Искатель. 1974. Выпуск №2 - Вайнер Аркадий Александрович 17 стр.


— Я земного тяготения больше не чувствую.

— Шутишь все?

— Какие там шутки! Не держит меня земля чего-то больше.

— У тебя все не как у людей, всех держит, а тебя одного не держит!

— Это не меня одного. Это целую профессию земля больше держать не хочет.

Зося скривила свое мягкое круглое лицо, будто по ошибке глотнула ложку горчицы.

— Про-офес-сию! Пропади она пропадом, твоя профессия!

— Зося, так ведь и я с ней вместе пропаду, с профессией-то моей.

Она быстро опустила глаза, но я успел заметить мелькнувшее на ее лице чувство горечи и досады, помолчала она и не спеша сказала:

— Ну что ж, коли ты без своей профессии замечательной жить не можешь, то лучше бы и тебе пропасть. Никто не пожалеет…

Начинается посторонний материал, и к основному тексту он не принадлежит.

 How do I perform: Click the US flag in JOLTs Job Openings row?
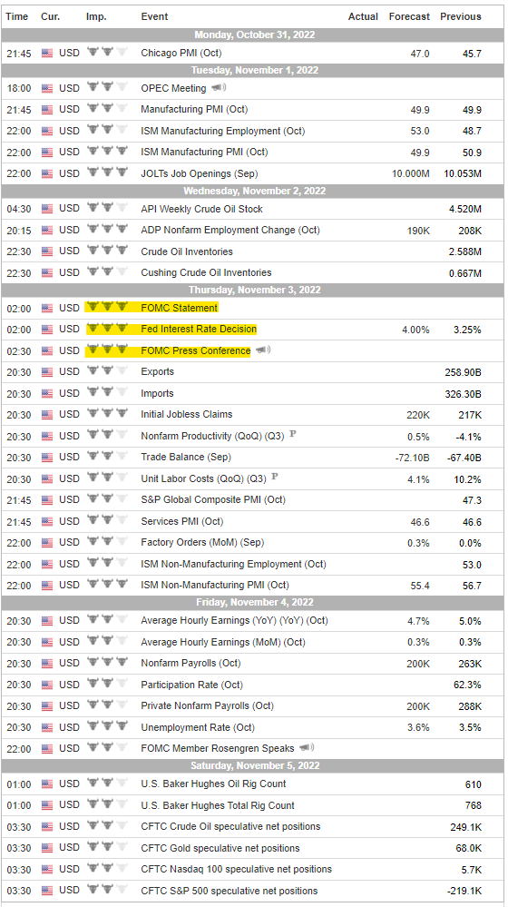pos(47,173)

Зося беспомощно пожала своими круглыми, как теннисные мячики, плечами, покорно и обреченно сказала:

— Я пожалею. Да что толку?

— Как это — что толку? Пока есть хоть один человек, что пожалеет обо мне, пропадать еще рано!

Она присела на край стула, устало, по-старушечьи сложила руки под грудью, покачала головой:

— Эх, Леша, не видишь ты себя со стороны.

— На артиста Миронова непохож?

— На зверя ты, Леша, похож. На загнанного лесного зверя.

Я придвинул стул поближе, погладил ее по мягкой теплой спине, спросил тихонько:

— Почему, Зося? Почему ты думаешь, что загнали меня?

Она все качала головой, и я не заметил, как из глаза, почему-то только из одного, из левого глаза, у нее побежала круглая светлая капелька.

— Зося, никто и ничто мне не грозит. Почему ты думаешь, что меня загнали?

— Лешенька, никому и не надо тебе грозить. Ты сам над собой так расправишься, что ни одному твоему врагу не под силу.

И снова волной накатила усталость, сковала, утопила в себе, и давила она меня, распластывала, как глубинную донную рыбу, темной толщей черной воды наваливалась невыносимо, и казалось мне, что глаз у меня один. И пузырьками уходящего воздуха прыгали электрические цифры светящихся часов. И слова Зоси были неясные, малопонятные, будто не говорила она со мной, а лениво шлепала ладонью по стоячей воде.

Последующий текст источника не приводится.